# Magicshine monteer or gloworm xdv or ???



## jebx (Jan 31, 2015)

Hello 
About to buy my first lights….. 
So what should i go for .. 

And recommend me also a helmet light..

i looked at outbounds lights... but will be hit with taxes, as i am located in Denmark, europe

Riding fast single track, no crazy hucks or jumps...
Would be nice if battery time is long...

Thanks !


----------



## biking_tg (Dec 27, 2018)

Magicshine MOH55 (floody wide beam) for the bars and a MJ906 for the helmet? Alternatively a Monteer 5000 for the bar (still wide beam, but more throw).



jebx said:


> i looked at outbounds lights... but will be hit with taxes, as i am located in Denmark, europe


Additionally, you'd have to pay hefty shipping charges.... it's 50 USD to germany. A Bummer.


----------



## MRMOLE (May 31, 2011)

biking_tg said:


> Magicshine MOH55 (floody wide beam) for the bars and a MJ906 for the helmet? Alternatively a Monteer 5000 for the bar (still wide beam, but more throw).
> 
> Additionally, you'd have to pay hefty shipping charges.... it's 50 USD to germany. A Bummer.

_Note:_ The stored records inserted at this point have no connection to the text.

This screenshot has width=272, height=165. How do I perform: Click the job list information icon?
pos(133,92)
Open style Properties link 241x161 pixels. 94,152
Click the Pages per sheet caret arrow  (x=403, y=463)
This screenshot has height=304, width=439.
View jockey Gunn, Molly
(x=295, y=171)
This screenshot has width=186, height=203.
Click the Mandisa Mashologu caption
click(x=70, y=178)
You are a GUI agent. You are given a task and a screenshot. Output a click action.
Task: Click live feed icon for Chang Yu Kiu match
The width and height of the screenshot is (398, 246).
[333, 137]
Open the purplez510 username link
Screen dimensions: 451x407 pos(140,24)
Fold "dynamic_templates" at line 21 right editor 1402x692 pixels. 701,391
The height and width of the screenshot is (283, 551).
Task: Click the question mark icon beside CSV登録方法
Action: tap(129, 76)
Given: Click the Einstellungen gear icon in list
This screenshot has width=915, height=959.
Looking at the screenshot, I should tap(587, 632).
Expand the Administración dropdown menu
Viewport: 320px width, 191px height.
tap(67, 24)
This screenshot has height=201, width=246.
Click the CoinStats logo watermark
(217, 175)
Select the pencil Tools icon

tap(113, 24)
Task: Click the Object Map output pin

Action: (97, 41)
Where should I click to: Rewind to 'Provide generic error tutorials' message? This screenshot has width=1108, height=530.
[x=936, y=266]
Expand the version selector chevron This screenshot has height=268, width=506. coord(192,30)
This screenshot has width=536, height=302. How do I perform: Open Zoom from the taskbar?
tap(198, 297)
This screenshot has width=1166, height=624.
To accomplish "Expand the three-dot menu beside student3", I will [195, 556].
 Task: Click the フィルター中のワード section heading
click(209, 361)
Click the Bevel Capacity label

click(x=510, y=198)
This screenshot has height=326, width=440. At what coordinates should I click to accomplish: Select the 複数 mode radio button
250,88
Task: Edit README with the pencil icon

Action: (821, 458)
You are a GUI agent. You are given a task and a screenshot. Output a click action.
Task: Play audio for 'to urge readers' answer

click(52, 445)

Hope you don't mind if I ask for some of the details/specifications you considered when choosing the MOH55 (bar) and MJ906s (helmet) combo as a recommendation for jebx. Curious about your reasoning for such a floody setup? Thanks!
Mole


----------



## biking_tg (Dec 27, 2018)

MRMOLE said:


> Hope you don't mind if I ask for some of the details/specifications you considered when choosing the MOH55 (bar) and MJ906s (helmet) combo as a recommendation for jebx. Curious about your reasoning for such a floody setup? Thanks!
> Mole


Well jebx said he looked at outbound lights (and it sounds like import VAT is the main reason for not ordering). Those offer plenty of light at a wide beam angle. One could of course combine the MOH55 with a Gloworm on the helmet for a spottier helmet light. According to a german mtb mag, the MJ906 has 180-200 max lux (@10 m) at full power, which would give enough throw for the helmet.


----------



## MRMOLE (May 31, 2011)

biking_tg said:


> Well jebx said he looked at outbound lights (and it sounds like import VAT is the main reason for not ordering). Those offer plenty of light at a wide beam angle. One could of course combine the MOH55 with a Gloworm on the helmet for a spottier helmet light. According to a german mtb mag, the MJ906 has 180-200 max lux (@10 m) at full power, which would give enough throw for the helmet.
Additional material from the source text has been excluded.